By Vicki Brower

Special To BioWorld Today

From the people who brought you Dolly, PPL Therapeutics plc announced the birth of its first cloned calf at its U.S. subsidiary in Blacksburg, Va.

The 98-pound Holstein calf, called Mr. Jefferson after its birth date and place — Presidents Day, in Virginia — was produced by nuclear transfer of a fetal somatic fibroblast cell, unlike Dolly, who was produced from the nucleus of an adult mammary cell.

"The birth of Mr. Jefferson is significant even though he is not transgenic, because we have now demonstrated that the technique of nuclear transfer can be used not only in sheep, but also in cattle," said Julian Cooper, Ph.D., chief operating officer at PPL in Blacksburg.

The ability to produce cows via nuclear transfer offers PPL a faster, more efficient method of generating large-volume products in transgenic animals, added Ron James, managing director of PPL at the company's headquarters, in Roslin, Scotland.
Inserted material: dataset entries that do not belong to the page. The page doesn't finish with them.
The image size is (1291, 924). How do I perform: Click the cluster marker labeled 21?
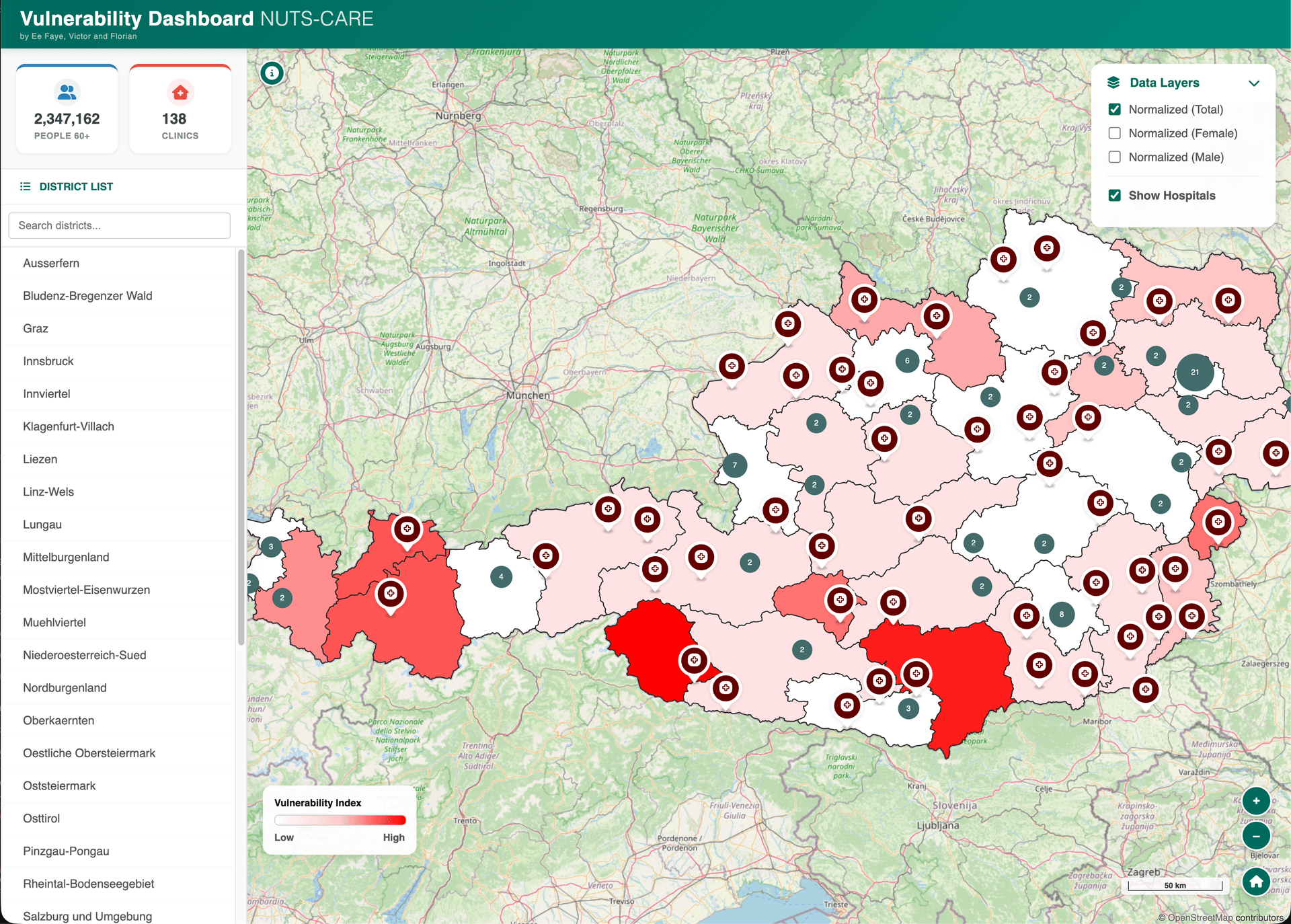coord(1194,372)
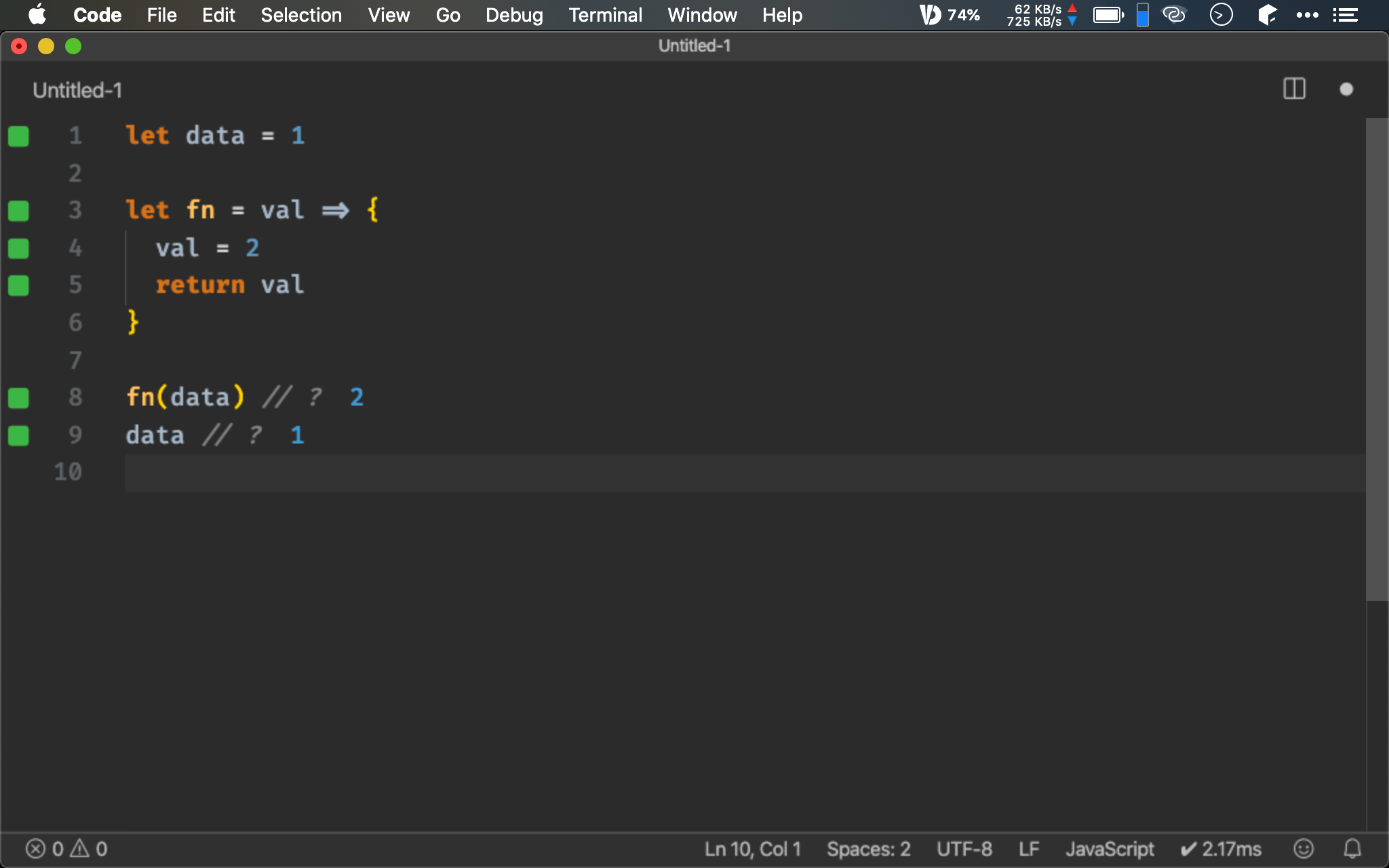Click the green gutter square on line 4

coord(18,248)
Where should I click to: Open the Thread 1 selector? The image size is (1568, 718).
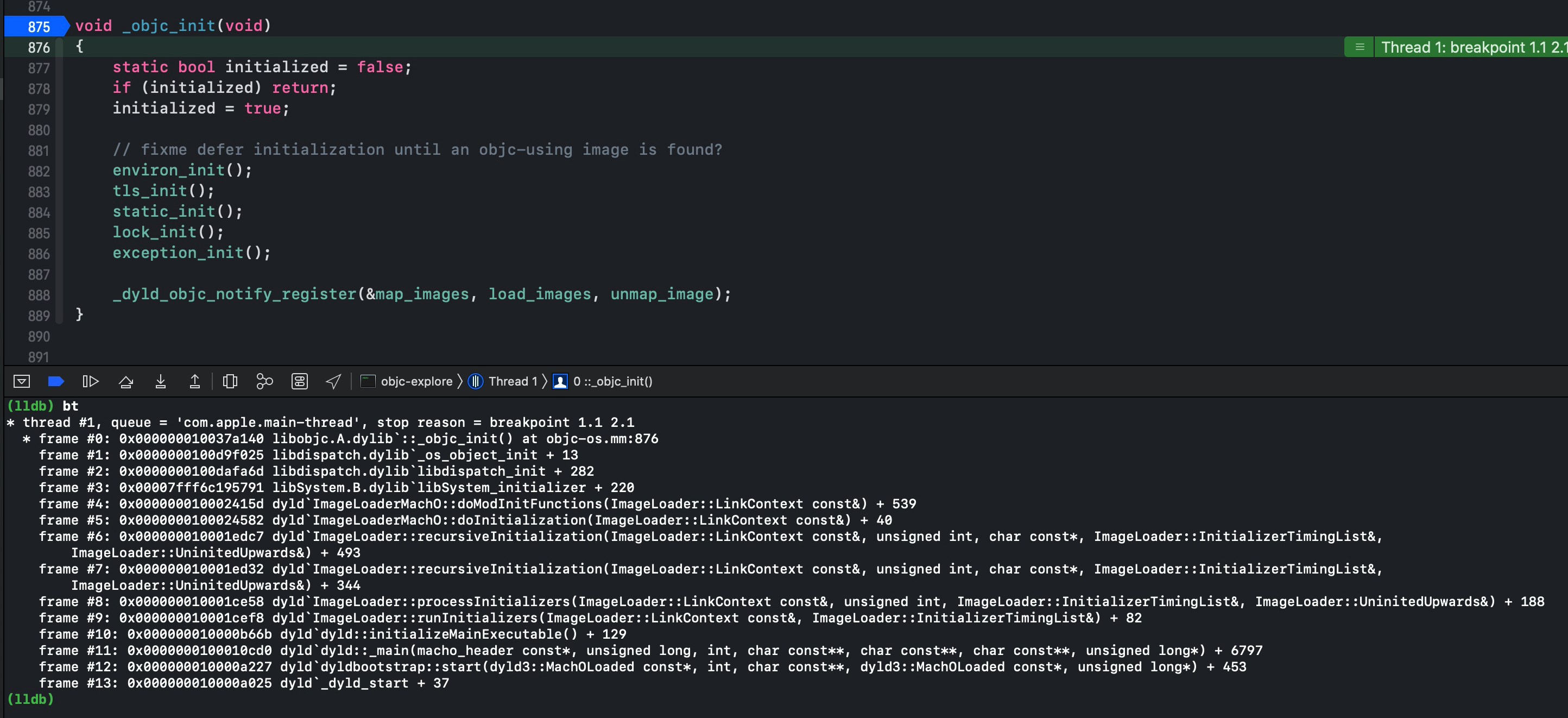(503, 381)
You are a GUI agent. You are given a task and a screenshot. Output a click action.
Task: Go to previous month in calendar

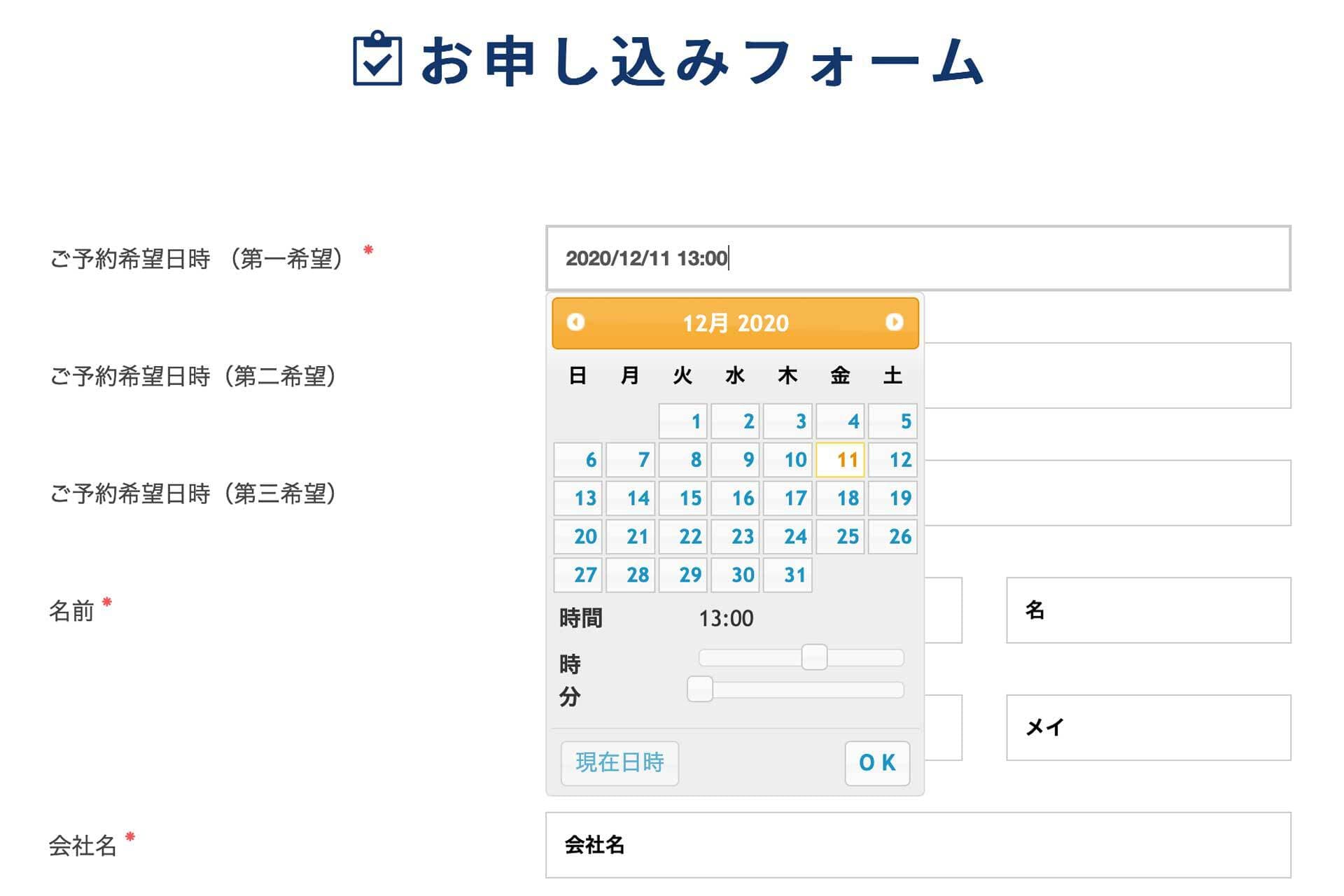(x=575, y=322)
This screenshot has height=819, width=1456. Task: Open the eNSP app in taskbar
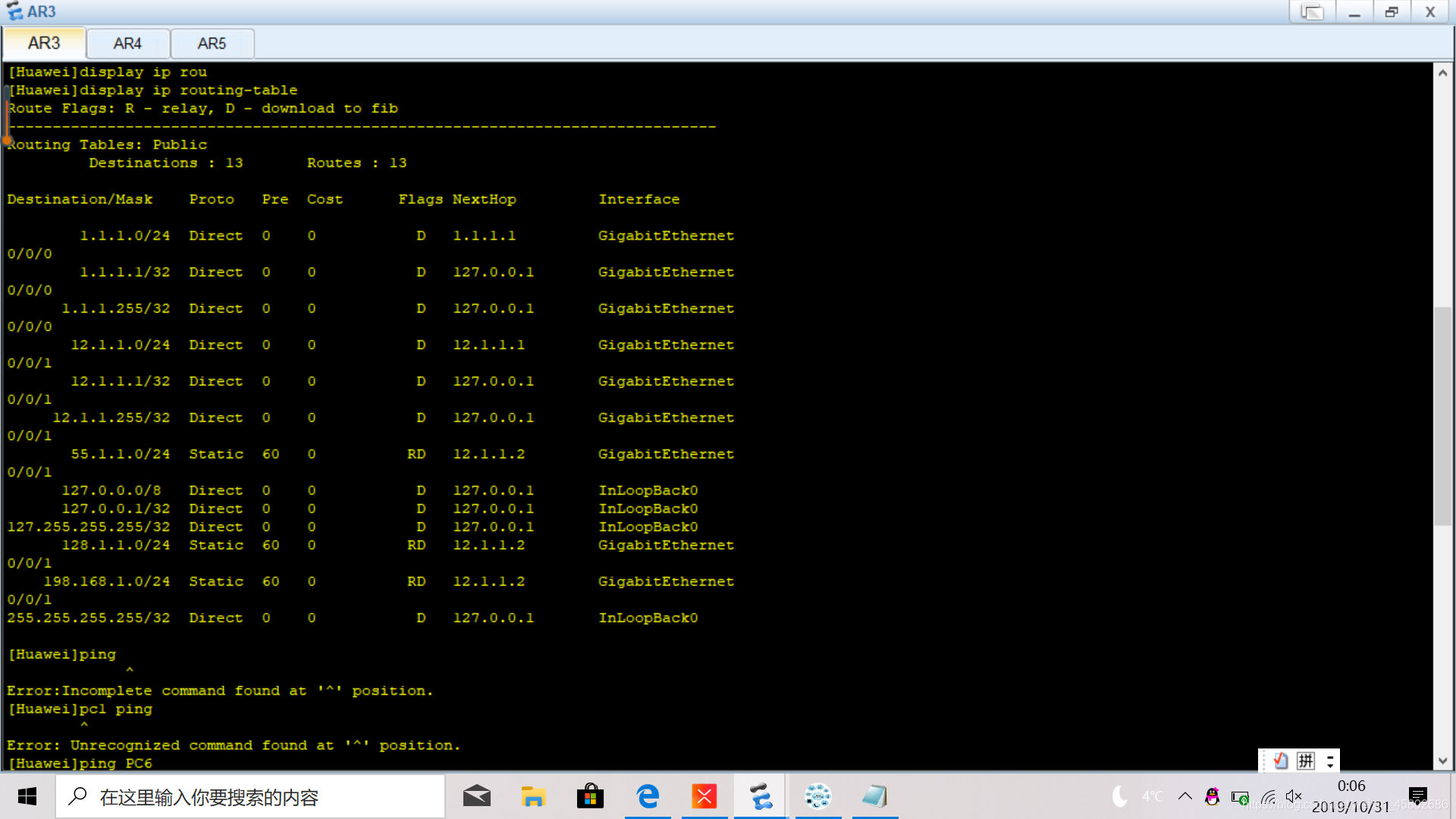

"Mr. Jefferson represents an important step toward using transgenic cattle to produce large quantities of cost-effective therapeutics quickly; producing transgenic cattle will be the easy part," Cooper added. Transgenic animals are produced by inserting a desired gene into a donor cell's nucleus while it is in tissue culture.

Cloning will permit a wide range of precise genetic modifications to be made, increasing the range of pharmaceuticals that can be produced in cows, such as human nutraceuticals, Cooper said. The company currently is producing alpha 1 anti-trypsin in sheep's milk, which is in Phase II trials for cystic fibrosis.

PPL's first commercial application for cattle will be to produce human serum albumin in the milk of transgenic cows. Specifically, it plans next to knock out the cow gene for this and replace it with its human homologue — thereby avoiding the need to purify the cow protein from the milk. Knocking out animal genes has been successful in tissue culture, so the next step will be to do that in cattle, Cooper told BioWorld Today.

PPL Moving To Silence Dolly Controversy

PPL stressed that from its commercial standpoint, it is more important to produce clones of founder transgenic animals from genetically modified fetal cells than to dwell on "any academic and scientific discussions surrounding Dolly's origins."

The company acknowledged the current speculation over the origins of Dolly — whether she was in fact cloned from an adult somatic cell — and stated that it recently has undertaken further tests which support the earlier conclusions that Dolly was produced from an adult cell. "We believe this will fully resolve this issue; results will be published when they are complete," PPL said.

In January, three cloned transgenic calves were born in Texas as a result of work done by Advanced Cell Technologies (ACT), of Worcester, Mass.

The cloning technique ACT used differed in a number of significant ways from that used by PPL: ACT used dividing cells, whereas PPL used ones that were quiescent; ACT started developing the embryos later than PPL, which began dividing right after fusion; ACT used eggs collected from slaughterhouse cows that it matured, whereas PPL took eggs from superovulated animals; and ACT cultured its embryos in an incubator and did nonsurgical transfers into a surrogate cow, whereas PPL did surgical transfers.

ACT also plans to raise a herd of transgenic cows to produce human serum albumin. (See BioWorld Today, Oct. 9, 1997, p. 1.) — BioWorld correspondent Nuala Moran contributed to this report.